The National Security Council (NSC) Bill 2015, which provides for the establishment of 15 special powers to set up the NSC and security forces to control and coordinate operations pertaining to national security, was passed in the Senate tonight.

Senate president Tan Sri Abu Zahar Ujang, when making the announcement at 8.20pm, said the law was approved based on a vote, with more in support for it.

“It (the law) has been created to improve and maintain order in the country, after taking into account all matters that have been raised, prior to this.

“There is no prejudice, it is not done for any individual but for our beloved country,” he said after the third reading of the bill.

The bill was extensively discussed by 37 senators from both Barisan Nasional (BN) and the Opposition, during the sitting.

Minister in the Prime Minister’s Department Datuk Seri Dr Shahidan Kassim, when winding up the bill, said there was no issue of the Prime Minister taking over the powers of the Yang di-Pertuan Agong, which was a concern among many people before this.

“Clause 18 of the Bill empowers the Prime Minister to declare an area as a security zone, and to control and manage threats and react at an early stage, before the situation becomes severe.

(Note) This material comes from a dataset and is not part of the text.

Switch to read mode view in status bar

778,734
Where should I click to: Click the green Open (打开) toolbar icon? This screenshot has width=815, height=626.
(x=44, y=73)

“This clause was created to complement Article 150 of the Constitution whereby the Yang di-Pertuan Agong has the authority to proclaim (declare) a state of emergency, on the advice of the Cabinet.

“The power to declare a state of emergency is still in the hands of the Yang di-Pertuan Agong.

“So, statements alleging that Clause 18 allows the Prime Minister to take over the Agong’s power is not true at all, because the proclamation of a state of emergency and declaring an area as a security zone are different,” he said.

To a proposal to include representatives from Sabah and Sarawak, as well as ministers in the NSC, Shahidan said members were selected based on expertise, and not in the spirit of including state representatives.

“Members are selected based on their suitability to the subject matter.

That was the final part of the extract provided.